▶ [Exercise data]

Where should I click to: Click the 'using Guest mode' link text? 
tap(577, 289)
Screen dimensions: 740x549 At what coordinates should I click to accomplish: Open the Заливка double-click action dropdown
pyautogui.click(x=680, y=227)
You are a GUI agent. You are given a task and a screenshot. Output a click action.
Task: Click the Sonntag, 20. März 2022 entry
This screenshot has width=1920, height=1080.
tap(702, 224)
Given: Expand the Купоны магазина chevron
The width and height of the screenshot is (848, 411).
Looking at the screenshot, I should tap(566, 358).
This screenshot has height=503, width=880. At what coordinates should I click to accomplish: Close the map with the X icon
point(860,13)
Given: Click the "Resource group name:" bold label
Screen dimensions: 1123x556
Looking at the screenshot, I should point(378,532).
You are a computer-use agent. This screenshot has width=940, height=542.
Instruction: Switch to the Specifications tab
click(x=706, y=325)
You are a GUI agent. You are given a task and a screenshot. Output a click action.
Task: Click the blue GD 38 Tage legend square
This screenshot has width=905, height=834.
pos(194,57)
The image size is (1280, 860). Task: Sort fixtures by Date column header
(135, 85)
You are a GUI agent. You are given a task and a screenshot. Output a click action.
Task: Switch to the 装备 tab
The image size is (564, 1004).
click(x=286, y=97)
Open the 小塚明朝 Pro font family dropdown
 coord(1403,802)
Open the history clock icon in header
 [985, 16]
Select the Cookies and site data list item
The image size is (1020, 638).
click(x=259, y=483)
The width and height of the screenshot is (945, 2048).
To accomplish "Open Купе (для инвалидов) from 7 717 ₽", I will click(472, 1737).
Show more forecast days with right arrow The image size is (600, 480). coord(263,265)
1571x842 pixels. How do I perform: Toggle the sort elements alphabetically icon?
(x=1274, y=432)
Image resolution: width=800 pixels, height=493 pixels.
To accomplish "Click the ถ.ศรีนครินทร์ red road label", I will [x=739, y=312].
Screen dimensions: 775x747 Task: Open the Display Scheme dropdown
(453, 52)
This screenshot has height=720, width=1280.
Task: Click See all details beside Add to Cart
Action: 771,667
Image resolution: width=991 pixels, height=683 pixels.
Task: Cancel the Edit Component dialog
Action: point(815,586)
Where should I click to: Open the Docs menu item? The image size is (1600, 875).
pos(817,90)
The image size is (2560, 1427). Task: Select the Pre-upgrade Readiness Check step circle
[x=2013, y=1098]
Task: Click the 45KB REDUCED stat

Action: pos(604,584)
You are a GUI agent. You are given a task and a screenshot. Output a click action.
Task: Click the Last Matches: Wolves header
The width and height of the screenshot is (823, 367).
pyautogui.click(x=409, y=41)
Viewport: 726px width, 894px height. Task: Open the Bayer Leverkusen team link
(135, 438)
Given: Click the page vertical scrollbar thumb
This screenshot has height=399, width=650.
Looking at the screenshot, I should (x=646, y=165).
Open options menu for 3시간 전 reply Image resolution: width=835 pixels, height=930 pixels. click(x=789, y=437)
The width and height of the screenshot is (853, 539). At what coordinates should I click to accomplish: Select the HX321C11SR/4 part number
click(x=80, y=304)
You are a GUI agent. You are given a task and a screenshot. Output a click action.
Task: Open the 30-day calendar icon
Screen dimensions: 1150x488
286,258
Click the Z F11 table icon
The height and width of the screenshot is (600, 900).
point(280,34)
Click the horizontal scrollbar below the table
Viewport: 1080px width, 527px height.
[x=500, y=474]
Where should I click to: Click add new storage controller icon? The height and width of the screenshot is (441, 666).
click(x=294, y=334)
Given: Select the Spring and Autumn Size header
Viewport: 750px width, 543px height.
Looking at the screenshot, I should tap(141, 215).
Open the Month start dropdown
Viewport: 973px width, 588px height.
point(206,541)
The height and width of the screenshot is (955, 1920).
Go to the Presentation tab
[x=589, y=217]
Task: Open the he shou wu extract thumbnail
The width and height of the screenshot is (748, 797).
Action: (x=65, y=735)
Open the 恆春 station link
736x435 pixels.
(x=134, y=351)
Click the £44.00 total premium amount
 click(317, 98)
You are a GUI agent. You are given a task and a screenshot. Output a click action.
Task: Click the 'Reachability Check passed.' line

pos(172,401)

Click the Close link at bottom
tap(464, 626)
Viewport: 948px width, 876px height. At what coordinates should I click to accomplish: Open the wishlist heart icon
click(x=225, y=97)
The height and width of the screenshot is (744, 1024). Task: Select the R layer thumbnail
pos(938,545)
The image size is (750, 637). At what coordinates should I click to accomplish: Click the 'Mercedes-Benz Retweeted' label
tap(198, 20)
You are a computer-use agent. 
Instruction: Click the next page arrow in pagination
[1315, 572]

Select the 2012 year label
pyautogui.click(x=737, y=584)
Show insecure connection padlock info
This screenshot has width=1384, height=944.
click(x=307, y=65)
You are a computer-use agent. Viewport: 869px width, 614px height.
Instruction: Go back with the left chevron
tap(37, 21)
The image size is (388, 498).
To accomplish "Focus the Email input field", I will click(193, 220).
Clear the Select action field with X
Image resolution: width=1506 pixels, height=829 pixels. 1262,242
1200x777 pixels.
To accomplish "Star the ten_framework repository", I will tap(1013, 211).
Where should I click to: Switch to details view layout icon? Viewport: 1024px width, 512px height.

▶ [Task instructions] The count of lines above that contain "Show" is all that should be given.

▶ [Written response] 2